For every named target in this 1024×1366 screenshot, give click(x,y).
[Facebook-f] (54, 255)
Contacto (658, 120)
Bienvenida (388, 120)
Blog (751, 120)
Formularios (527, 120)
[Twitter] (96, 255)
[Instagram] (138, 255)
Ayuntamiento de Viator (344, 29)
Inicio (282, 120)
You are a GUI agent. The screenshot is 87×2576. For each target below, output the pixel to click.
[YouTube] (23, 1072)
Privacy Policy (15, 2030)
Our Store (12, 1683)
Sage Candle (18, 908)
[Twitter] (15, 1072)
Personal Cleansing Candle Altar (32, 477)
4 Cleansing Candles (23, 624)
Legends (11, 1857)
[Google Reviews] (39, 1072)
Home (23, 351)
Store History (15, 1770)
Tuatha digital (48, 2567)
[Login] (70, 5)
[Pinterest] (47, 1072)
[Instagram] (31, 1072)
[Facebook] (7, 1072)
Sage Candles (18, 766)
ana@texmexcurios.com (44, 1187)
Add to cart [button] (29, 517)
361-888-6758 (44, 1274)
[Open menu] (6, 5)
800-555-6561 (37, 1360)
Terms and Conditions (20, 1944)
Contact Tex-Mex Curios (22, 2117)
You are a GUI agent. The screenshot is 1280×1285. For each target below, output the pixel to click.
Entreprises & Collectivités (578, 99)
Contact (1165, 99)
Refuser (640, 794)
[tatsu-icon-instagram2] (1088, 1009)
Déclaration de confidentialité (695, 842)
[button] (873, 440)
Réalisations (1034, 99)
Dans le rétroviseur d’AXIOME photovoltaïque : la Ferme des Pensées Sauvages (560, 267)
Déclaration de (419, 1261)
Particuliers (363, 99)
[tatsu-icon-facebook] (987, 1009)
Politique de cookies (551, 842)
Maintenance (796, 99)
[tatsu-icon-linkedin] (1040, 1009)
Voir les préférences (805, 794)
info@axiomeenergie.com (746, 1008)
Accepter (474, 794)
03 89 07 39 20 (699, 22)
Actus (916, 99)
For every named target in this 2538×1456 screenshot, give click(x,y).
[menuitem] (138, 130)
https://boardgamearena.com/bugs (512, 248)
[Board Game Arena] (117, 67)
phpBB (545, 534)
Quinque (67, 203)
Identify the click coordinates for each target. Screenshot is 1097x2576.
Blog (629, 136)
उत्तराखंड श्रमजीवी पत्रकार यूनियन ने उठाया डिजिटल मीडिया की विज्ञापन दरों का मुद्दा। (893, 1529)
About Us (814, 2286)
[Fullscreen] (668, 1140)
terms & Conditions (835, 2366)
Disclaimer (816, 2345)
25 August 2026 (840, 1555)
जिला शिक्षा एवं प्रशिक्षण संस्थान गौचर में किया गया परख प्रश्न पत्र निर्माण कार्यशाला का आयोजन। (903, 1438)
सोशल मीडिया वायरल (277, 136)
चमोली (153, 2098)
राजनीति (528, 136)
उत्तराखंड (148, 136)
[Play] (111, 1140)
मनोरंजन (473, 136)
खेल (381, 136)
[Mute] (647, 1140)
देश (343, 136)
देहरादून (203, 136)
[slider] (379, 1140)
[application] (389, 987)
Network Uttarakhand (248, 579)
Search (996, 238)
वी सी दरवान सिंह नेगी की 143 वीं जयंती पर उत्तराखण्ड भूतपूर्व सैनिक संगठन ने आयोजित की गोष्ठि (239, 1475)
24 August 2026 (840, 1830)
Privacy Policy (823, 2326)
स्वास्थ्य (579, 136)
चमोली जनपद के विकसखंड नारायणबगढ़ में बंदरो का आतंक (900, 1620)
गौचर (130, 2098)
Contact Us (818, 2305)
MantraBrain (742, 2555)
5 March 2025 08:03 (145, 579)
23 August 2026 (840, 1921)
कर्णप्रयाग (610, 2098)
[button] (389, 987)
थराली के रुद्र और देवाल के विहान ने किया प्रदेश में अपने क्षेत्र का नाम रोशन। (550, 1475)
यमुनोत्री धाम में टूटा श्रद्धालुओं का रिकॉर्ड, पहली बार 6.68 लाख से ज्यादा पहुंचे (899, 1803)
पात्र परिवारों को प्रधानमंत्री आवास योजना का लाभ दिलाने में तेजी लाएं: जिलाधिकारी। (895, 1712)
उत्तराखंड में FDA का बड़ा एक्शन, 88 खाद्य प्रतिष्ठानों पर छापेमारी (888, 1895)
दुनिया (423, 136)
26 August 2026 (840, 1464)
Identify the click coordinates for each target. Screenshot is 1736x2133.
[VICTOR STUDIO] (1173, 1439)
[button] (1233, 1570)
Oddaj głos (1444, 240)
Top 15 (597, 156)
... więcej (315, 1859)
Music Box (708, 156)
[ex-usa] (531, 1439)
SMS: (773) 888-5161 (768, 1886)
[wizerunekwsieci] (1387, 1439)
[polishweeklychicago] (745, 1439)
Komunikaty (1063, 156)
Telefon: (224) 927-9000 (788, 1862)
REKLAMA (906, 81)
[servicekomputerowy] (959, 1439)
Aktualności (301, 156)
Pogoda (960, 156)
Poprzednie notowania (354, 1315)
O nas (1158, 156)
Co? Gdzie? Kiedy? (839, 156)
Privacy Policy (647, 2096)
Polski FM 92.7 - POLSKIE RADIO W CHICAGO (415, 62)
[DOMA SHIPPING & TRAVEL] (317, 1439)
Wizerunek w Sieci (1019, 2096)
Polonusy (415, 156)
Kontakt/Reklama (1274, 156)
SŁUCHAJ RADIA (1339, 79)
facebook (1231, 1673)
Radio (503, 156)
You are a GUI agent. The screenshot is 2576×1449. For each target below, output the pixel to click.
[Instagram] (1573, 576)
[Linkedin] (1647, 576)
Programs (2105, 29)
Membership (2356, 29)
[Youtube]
--
A reply that repeats all the data exactly is required.

For every named target in this 1024×1366 screenshot, give click(x,y).
[Facebook-f] (54, 255)
Contacto (658, 120)
Bienvenida (388, 120)
Blog (751, 120)
Formularios (527, 120)
[Twitter] (96, 255)
[Instagram] (138, 255)
Ayuntamiento de Viator (344, 29)
Inicio (282, 120)
You are a GUI agent. The screenshot is 87×2576. For each target below, output the pixel to click.
[YouTube] (23, 1072)
Privacy Policy (15, 2030)
Our Store (12, 1683)
Sage Candle (18, 908)
[Twitter] (15, 1072)
Personal Cleansing Candle Altar (32, 477)
4 Cleansing Candles (23, 624)
Legends (11, 1857)
[Google Reviews] (39, 1072)
Home (23, 351)
Store History (15, 1770)
Tuatha digital (48, 2567)
[Login] (70, 5)
[Pinterest] (47, 1072)
[Instagram] (31, 1072)
[Facebook] (7, 1072)
Sage Candles (18, 766)
ana@texmexcurios.com (44, 1187)
Add to cart [button] (29, 517)
361-888-6758 (44, 1274)
[Open menu] (6, 5)
800-555-6561 (37, 1360)
Terms and Conditions (20, 1944)
Contact Tex-Mex Curios (22, 2117)
You are a GUI agent. The screenshot is 1280×1285. For each target below, output the pixel to click.
Entreprises & Collectivités (578, 99)
Contact (1165, 99)
Refuser (640, 794)
[tatsu-icon-instagram2] (1088, 1009)
Déclaration de confidentialité (695, 842)
[button] (873, 440)
Réalisations (1034, 99)
Dans le rétroviseur d’AXIOME photovoltaïque : la Ferme des Pensées Sauvages (560, 267)
Déclaration de (419, 1261)
Particuliers (363, 99)
[tatsu-icon-facebook] (987, 1009)
Politique de cookies (551, 842)
Maintenance (796, 99)
[tatsu-icon-linkedin] (1040, 1009)
Voir les préférences (805, 794)
info@axiomeenergie.com (746, 1008)
Accepter (474, 794)
03 89 07 39 20 (699, 22)
Actus (916, 99)
For every named target in this 2538×1456 screenshot, give click(x,y).
[menuitem] (138, 130)
https://boardgamearena.com/bugs (512, 248)
[Board Game Arena] (117, 67)
phpBB (545, 534)
Quinque (67, 203)
Identify the click coordinates for each target. Screenshot is 1097x2576.
Blog (629, 136)
उत्तराखंड श्रमजीवी पत्रकार यूनियन ने उठाया डिजिटल मीडिया की विज्ञापन दरों का मुद्दा। (893, 1529)
About Us (814, 2286)
[Fullscreen] (668, 1140)
terms & Conditions (835, 2366)
Disclaimer (816, 2345)
25 August 2026 (840, 1555)
जिला शिक्षा एवं प्रशिक्षण संस्थान गौचर में किया गया परख प्रश्न पत्र निर्माण कार्यशाला का आयोजन। (903, 1438)
सोशल मीडिया वायरल (277, 136)
चमोली (153, 2098)
राजनीति (528, 136)
उत्तराखंड (148, 136)
[Play] (111, 1140)
मनोरंजन (473, 136)
खेल (381, 136)
[Mute] (647, 1140)
देश (343, 136)
देहरादून (203, 136)
[slider] (379, 1140)
[application] (389, 987)
Network Uttarakhand (248, 579)
Search (996, 238)
वी सी दरवान सिंह नेगी की 143 वीं जयंती पर उत्तराखण्ड भूतपूर्व सैनिक संगठन ने आयोजित की गोष्ठि (239, 1475)
24 August 2026 (840, 1830)
Privacy Policy (823, 2326)
स्वास्थ्य (579, 136)
चमोली जनपद के विकसखंड नारायणबगढ़ में बंदरो का आतंक (900, 1620)
गौचर (130, 2098)
Contact Us (818, 2305)
MantraBrain (742, 2555)
5 March 2025 08:03 (145, 579)
23 August 2026 (840, 1921)
कर्णप्रयाग (610, 2098)
[button] (389, 987)
थराली के रुद्र और देवाल के विहान ने किया प्रदेश में अपने क्षेत्र का नाम रोशन। (550, 1475)
यमुनोत्री धाम में टूटा श्रद्धालुओं का रिकॉर्ड, पहली बार 6.68 लाख से ज्यादा पहुंचे (899, 1803)
पात्र परिवारों को प्रधानमंत्री आवास योजना का लाभ दिलाने में तेजी लाएं: जिलाधिकारी। (895, 1712)
उत्तराखंड में FDA का बड़ा एक्शन, 88 खाद्य प्रतिष्ठानों पर छापेमारी (888, 1895)
दुनिया (423, 136)
26 August 2026 (840, 1464)
Identify the click coordinates for each target. Screenshot is 1736x2133.
[VICTOR STUDIO] (1173, 1439)
[button] (1233, 1570)
Oddaj głos (1444, 240)
Top 15 (597, 156)
... więcej (315, 1859)
Music Box (708, 156)
[ex-usa] (531, 1439)
SMS: (773) 888-5161 (768, 1886)
[wizerunekwsieci] (1387, 1439)
[polishweeklychicago] (745, 1439)
Komunikaty (1063, 156)
Telefon: (224) 927-9000 (788, 1862)
REKLAMA (906, 81)
[servicekomputerowy] (959, 1439)
Aktualności (301, 156)
Pogoda (960, 156)
Poprzednie notowania (354, 1315)
O nas (1158, 156)
Co? Gdzie? Kiedy? (839, 156)
Privacy Policy (647, 2096)
Polski FM 92.7 - POLSKIE RADIO W CHICAGO (415, 62)
[DOMA SHIPPING & TRAVEL] (317, 1439)
Wizerunek w Sieci (1019, 2096)
Polonusy (415, 156)
Kontakt/Reklama (1274, 156)
SŁUCHAJ RADIA (1339, 79)
facebook (1231, 1673)
Radio (503, 156)
You are a GUI agent. The screenshot is 2576×1449. For each target below, output the pixel to click.
[Instagram] (1573, 576)
[Linkedin] (1647, 576)
Programs (2105, 29)
Membership (2356, 29)
[Youtube]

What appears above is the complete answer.